Please retype the whole listing so that it matches the original exactly.

(TASK MATERIAL begins)

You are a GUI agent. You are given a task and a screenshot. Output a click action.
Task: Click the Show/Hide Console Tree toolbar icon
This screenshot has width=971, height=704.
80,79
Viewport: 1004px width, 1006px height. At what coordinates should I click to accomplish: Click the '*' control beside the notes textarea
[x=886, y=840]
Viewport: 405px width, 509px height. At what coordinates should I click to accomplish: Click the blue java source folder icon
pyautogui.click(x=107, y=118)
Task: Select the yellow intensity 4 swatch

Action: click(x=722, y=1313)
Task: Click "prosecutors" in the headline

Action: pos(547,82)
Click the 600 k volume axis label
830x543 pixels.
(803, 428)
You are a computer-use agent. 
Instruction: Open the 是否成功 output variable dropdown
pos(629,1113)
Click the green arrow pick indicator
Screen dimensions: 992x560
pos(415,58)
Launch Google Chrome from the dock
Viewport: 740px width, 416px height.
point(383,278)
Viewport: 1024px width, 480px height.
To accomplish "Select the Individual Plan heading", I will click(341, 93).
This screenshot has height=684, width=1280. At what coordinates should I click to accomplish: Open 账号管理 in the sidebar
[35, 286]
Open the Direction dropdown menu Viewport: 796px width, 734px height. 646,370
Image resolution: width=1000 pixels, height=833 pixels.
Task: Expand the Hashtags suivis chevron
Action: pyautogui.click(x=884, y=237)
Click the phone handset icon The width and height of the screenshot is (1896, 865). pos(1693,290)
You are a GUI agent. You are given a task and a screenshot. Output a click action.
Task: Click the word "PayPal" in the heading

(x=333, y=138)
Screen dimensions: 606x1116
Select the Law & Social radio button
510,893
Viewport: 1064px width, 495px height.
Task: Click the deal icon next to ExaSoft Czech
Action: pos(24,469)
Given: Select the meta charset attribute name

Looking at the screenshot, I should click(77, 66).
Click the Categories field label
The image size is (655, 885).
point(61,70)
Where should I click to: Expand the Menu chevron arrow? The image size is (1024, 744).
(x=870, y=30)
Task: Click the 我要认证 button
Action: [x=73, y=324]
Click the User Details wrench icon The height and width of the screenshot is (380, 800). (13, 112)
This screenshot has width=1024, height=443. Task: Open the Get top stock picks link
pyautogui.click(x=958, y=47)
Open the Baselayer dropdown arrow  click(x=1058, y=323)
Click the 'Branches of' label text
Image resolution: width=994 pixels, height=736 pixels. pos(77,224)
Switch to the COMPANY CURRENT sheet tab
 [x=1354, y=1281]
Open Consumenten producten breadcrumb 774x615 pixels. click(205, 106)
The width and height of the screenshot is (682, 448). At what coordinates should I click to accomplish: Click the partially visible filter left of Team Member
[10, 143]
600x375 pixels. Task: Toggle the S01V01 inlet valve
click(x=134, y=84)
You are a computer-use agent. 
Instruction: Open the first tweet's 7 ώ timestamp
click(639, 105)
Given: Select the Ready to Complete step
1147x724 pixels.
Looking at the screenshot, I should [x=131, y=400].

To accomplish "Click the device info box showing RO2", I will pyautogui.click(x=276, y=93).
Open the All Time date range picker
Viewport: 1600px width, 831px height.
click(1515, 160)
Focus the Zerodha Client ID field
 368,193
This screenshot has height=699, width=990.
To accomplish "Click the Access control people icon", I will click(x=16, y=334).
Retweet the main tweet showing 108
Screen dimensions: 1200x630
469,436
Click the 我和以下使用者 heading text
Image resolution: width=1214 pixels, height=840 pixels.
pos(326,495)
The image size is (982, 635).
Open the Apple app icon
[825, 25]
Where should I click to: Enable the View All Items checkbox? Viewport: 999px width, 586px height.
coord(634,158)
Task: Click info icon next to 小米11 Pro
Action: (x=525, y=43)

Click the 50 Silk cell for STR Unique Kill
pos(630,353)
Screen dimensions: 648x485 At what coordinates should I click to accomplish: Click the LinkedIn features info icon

(TASK MATERIAL ends)

> **SOLUTION TO THIS EXERCISE**
You are a GUI agent. You are given a task and a screenshot. Output a click action.
Task: Click the Show/Hide Console Tree toolbar icon
This screenshot has width=971, height=704.
80,79
Viewport: 1004px width, 1006px height. At what coordinates should I click to accomplish: Click the '*' control beside the notes textarea
[x=886, y=840]
Viewport: 405px width, 509px height. At what coordinates should I click to accomplish: Click the blue java source folder icon
pyautogui.click(x=107, y=118)
Task: Select the yellow intensity 4 swatch

Action: click(x=722, y=1313)
Task: Click "prosecutors" in the headline

Action: pos(547,82)
Click the 600 k volume axis label
830x543 pixels.
(803, 428)
You are a computer-use agent. 
Instruction: Open the 是否成功 output variable dropdown
pos(629,1113)
Click the green arrow pick indicator
Screen dimensions: 992x560
pos(415,58)
Launch Google Chrome from the dock
Viewport: 740px width, 416px height.
point(383,278)
Viewport: 1024px width, 480px height.
To accomplish "Select the Individual Plan heading", I will click(341, 93).
This screenshot has height=684, width=1280. At what coordinates should I click to accomplish: Open 账号管理 in the sidebar
[35, 286]
Open the Direction dropdown menu Viewport: 796px width, 734px height. 646,370
Image resolution: width=1000 pixels, height=833 pixels.
Task: Expand the Hashtags suivis chevron
Action: pyautogui.click(x=884, y=237)
Click the phone handset icon The width and height of the screenshot is (1896, 865). pos(1693,290)
You are a GUI agent. You are given a task and a screenshot. Output a click action.
Task: Click the word "PayPal" in the heading

(x=333, y=138)
Screen dimensions: 606x1116
Select the Law & Social radio button
510,893
Viewport: 1064px width, 495px height.
Task: Click the deal icon next to ExaSoft Czech
Action: pos(24,469)
Given: Select the meta charset attribute name

Looking at the screenshot, I should click(77, 66).
Click the Categories field label
The image size is (655, 885).
point(61,70)
Where should I click to: Expand the Menu chevron arrow? The image size is (1024, 744).
(x=870, y=30)
Task: Click the 我要认证 button
Action: [x=73, y=324]
Click the User Details wrench icon The height and width of the screenshot is (380, 800). (13, 112)
This screenshot has width=1024, height=443. Task: Open the Get top stock picks link
pyautogui.click(x=958, y=47)
Open the Baselayer dropdown arrow  click(x=1058, y=323)
Click the 'Branches of' label text
Image resolution: width=994 pixels, height=736 pixels. pos(77,224)
Switch to the COMPANY CURRENT sheet tab
 [x=1354, y=1281]
Open Consumenten producten breadcrumb 774x615 pixels. click(205, 106)
The width and height of the screenshot is (682, 448). At what coordinates should I click to accomplish: Click the partially visible filter left of Team Member
[10, 143]
600x375 pixels. Task: Toggle the S01V01 inlet valve
click(x=134, y=84)
You are a computer-use agent. 
Instruction: Open the first tweet's 7 ώ timestamp
click(639, 105)
Given: Select the Ready to Complete step
1147x724 pixels.
Looking at the screenshot, I should [x=131, y=400].

To accomplish "Click the device info box showing RO2", I will pyautogui.click(x=276, y=93).
Open the All Time date range picker
Viewport: 1600px width, 831px height.
click(1515, 160)
Focus the Zerodha Client ID field
 368,193
This screenshot has height=699, width=990.
To accomplish "Click the Access control people icon", I will click(x=16, y=334).
Retweet the main tweet showing 108
Screen dimensions: 1200x630
469,436
Click the 我和以下使用者 heading text
Image resolution: width=1214 pixels, height=840 pixels.
pos(326,495)
The image size is (982, 635).
Open the Apple app icon
[825, 25]
Where should I click to: Enable the View All Items checkbox? Viewport: 999px width, 586px height.
coord(634,158)
Task: Click info icon next to 小米11 Pro
Action: (x=525, y=43)

Click the 50 Silk cell for STR Unique Kill
pos(630,353)
Screen dimensions: 648x485 At what coordinates should I click to accomplish: Click the LinkedIn features info icon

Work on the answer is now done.